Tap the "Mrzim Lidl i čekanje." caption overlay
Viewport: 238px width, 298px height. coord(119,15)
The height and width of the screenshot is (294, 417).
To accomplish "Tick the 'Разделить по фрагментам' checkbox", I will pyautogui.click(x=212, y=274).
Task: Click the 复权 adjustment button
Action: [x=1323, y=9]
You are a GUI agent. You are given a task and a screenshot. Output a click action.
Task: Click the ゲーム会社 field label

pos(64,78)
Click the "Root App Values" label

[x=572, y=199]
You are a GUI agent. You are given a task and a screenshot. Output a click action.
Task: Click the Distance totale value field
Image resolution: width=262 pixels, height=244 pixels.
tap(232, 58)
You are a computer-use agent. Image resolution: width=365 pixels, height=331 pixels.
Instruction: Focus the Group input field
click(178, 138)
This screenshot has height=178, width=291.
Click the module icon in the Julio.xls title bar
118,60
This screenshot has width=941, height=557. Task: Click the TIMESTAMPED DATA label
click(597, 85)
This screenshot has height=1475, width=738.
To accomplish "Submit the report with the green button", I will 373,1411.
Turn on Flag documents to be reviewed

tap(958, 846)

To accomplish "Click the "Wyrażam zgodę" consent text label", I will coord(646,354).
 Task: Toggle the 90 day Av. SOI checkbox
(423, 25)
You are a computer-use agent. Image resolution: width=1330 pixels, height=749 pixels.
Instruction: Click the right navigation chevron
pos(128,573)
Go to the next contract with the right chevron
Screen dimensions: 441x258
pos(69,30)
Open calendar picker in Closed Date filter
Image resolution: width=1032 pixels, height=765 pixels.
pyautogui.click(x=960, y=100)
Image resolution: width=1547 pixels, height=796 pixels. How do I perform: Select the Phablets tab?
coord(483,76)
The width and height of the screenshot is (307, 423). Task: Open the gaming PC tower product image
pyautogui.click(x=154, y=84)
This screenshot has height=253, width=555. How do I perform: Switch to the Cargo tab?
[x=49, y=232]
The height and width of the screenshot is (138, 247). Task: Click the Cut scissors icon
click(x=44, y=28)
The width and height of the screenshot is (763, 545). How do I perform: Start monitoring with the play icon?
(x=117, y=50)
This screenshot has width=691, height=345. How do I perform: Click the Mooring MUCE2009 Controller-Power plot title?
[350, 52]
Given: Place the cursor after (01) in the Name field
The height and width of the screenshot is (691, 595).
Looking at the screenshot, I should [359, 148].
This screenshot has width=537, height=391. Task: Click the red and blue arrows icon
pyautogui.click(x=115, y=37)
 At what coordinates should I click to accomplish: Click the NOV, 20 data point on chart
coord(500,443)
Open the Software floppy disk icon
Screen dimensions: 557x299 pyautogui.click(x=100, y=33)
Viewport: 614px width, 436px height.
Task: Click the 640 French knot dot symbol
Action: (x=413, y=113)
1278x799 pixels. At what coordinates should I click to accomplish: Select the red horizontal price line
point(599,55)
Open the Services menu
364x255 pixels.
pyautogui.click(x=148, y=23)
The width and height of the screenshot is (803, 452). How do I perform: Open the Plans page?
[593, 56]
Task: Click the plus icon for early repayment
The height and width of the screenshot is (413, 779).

_ _ _ _ _

(Required work) Set each line down exactly, starting with the one that contains "This screenshot has width=537, height=391." and ending with the last line of the listing; add nothing else.

(Exercise answer)
This screenshot has width=537, height=391. Task: Click the red and blue arrows icon
pyautogui.click(x=115, y=37)
 At what coordinates should I click to accomplish: Click the NOV, 20 data point on chart
coord(500,443)
Open the Software floppy disk icon
Screen dimensions: 557x299 pyautogui.click(x=100, y=33)
Viewport: 614px width, 436px height.
Task: Click the 640 French knot dot symbol
Action: (x=413, y=113)
1278x799 pixels. At what coordinates should I click to accomplish: Select the red horizontal price line
point(599,55)
Open the Services menu
364x255 pixels.
pyautogui.click(x=148, y=23)
The width and height of the screenshot is (803, 452). How do I perform: Open the Plans page?
[593, 56]
Task: Click the plus icon for early repayment
The height and width of the screenshot is (413, 779).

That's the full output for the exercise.